Caspari: Einiges ist schon genannt worden – das Theorie-Praxis-Verhältnis, die bessere Verzahnung bzw. die Suche nach den Beiträgen von Fachdidaktiken und Fachwissenschaften – dazu müssen wir ins Gespräch kommen. Im letzten Sommersemester (2020) waren wir alle sehr mit der Digitalisierung beschäftigt und viele haben festgestellt, dass Digitalisierung deutlich mehr ist und sein muss, als einfach nur bestimmte Tools anzuwenden. Die zentrale Frage wäre jetzt, wo und wie es einen echten Mehrwert geben kann. Die andere Frage, die damit zusammenhängt, ist, wie wir Schüler:innen und Studierende besser zu autonomem Lernen befähigen, so dass auch sie diese Tools selbstständig und funktional anwenden können.
Gellert: Es ist schwer zu sagen, was die größten Herausforderungen sind, weil diese im Wesentlichen auch miteinander zu tun haben: Fragen der Digitalisierung und Reaktionen auf gesellschaftliche Entwicklungen und auch die hohen Absolventenzahlen, die es innerhalb der nächsten Jahre zu erreichen gilt. Das ist ein gesellschaftlicher Auftrag, der nicht so leicht umzusetzen ist. Man denke da ans Praxissemester, das für eine relativ kleine Studierendenschaft konstruiert worden ist und jetzt für immer größere Anzahlen verändert werden muss. Eine weitere Herausforderung, die ebenfalls mit steigenden Studierendenzahlen zu tun hat, ist die Einstellung von Dozent:innen. Berufungsverfahren für Professor:innen etwa dauern lange und in der Zeit haben alle anderen eigentlich noch viel mehr zu tun, da sie sich um die Besetzungsverfahren kümmern.

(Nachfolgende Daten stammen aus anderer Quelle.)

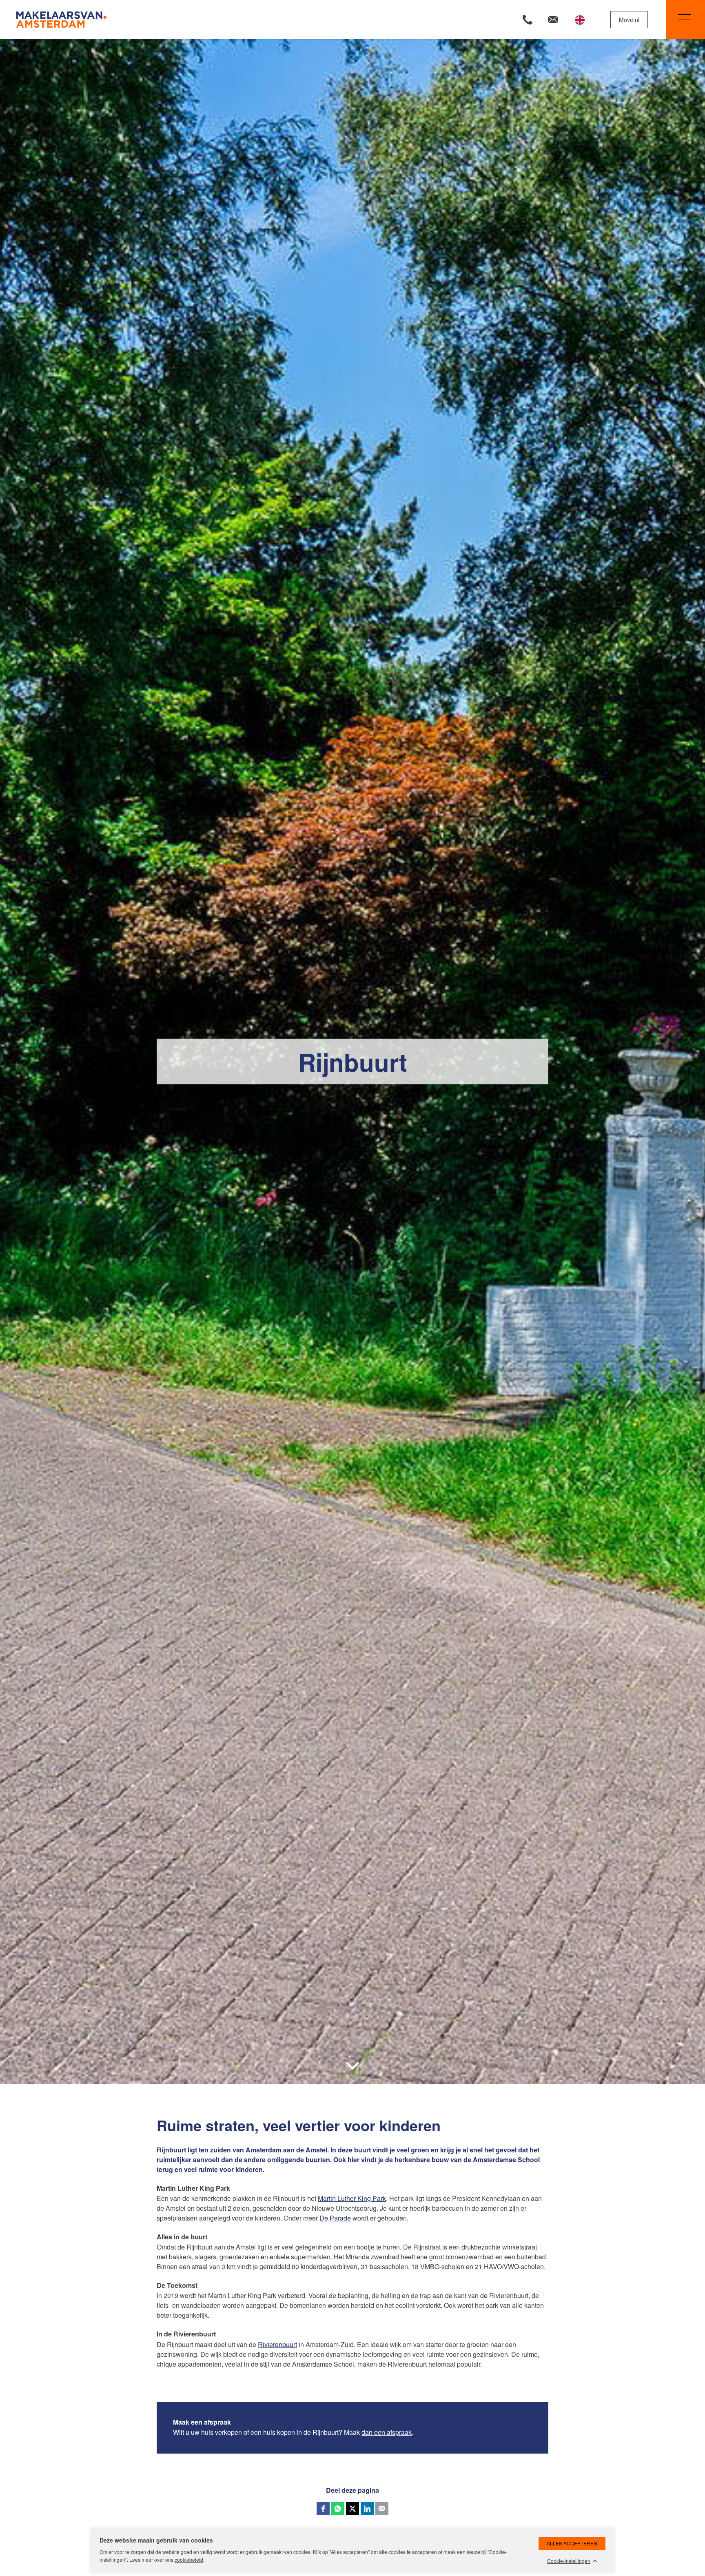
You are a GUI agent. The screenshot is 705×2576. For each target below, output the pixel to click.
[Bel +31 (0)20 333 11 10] (527, 19)
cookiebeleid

Lücke: Aus Organisationsentwicklungssicht ist es eigentlich unmöglich, dass wir eine institutionelle Strukturentwicklung, neue Aufgaben mit dem Praxissemester und den massiven Aufwuchs von Studierendenzahlen gleichzeitig bewältigen. Da ist es schon eine große Herausforderung, nicht unterzugehen und gleichzeitig die übergeordneten Themen zu priorisieren, die von der Politik an uns herangetragen werden oder in der Gesellschaft virulent sind, zum Beispiel Medienbildung und Demokratiebildung.
Gellert: Es ist auch so, dass die von außen gesetzten Aufgaben sich extrem schnell ändern. Zum Beispiel habe ich mich unlängst mit einer Seminarleiterin des Grundschullehramts der zweiten Phase unterhalten, die berichtete, dass in ihren Seminaren nur noch 15 Prozent Absolvent:innen des Lehramts seien, die anderen Quereinsteiger:innen. Wir als Universität sollten aus ihrer Sicht dafür ein Auge haben, dass unsere Studierenden sofort diese Quereinsteiger:innen weiterbilden oder anleiten können. Solche Aufgaben sind wichtig, wenn man für gute Schulen eine gesellschaftliche Verantwortung übernehmen möchte.
Caspari: Darüber hinaus stellen sich Fragen zur Phasigkeit der Lehrkräftebildung. Auch in den Kollegien treffen Menschen mit vollkommen verschiedenen Ausbildungsständen zusammen. Was bedeutet das für die ursprünglich als dreiphasig geplante, aber in der Regel, wenn überhaupt, nur noch zweiphasig durchgeführte Lehrkräftebildung? Was ist mit der ganzen dritten Phase? Das wäre ein Thema, das ich aus DSE-Sicht auch hoch spannend und vor allem wichtig fände.
K2teach hat in der ersten Förderlaufzeit Ziele in verschiedenen Handlungsfeldern verfolgt. Das Projekt zielt auf die Verknüpfung von Theorie und Praxis, die Verzahnung der Fachdidaktiken und Bildungswissenschaften und die Profilierung und Optimierung der Strukturen der Lehrkräftebildung an der Freien Universität. In welcher Beziehung sehen Sie diese Ziele zu den Aufgaben der DSE?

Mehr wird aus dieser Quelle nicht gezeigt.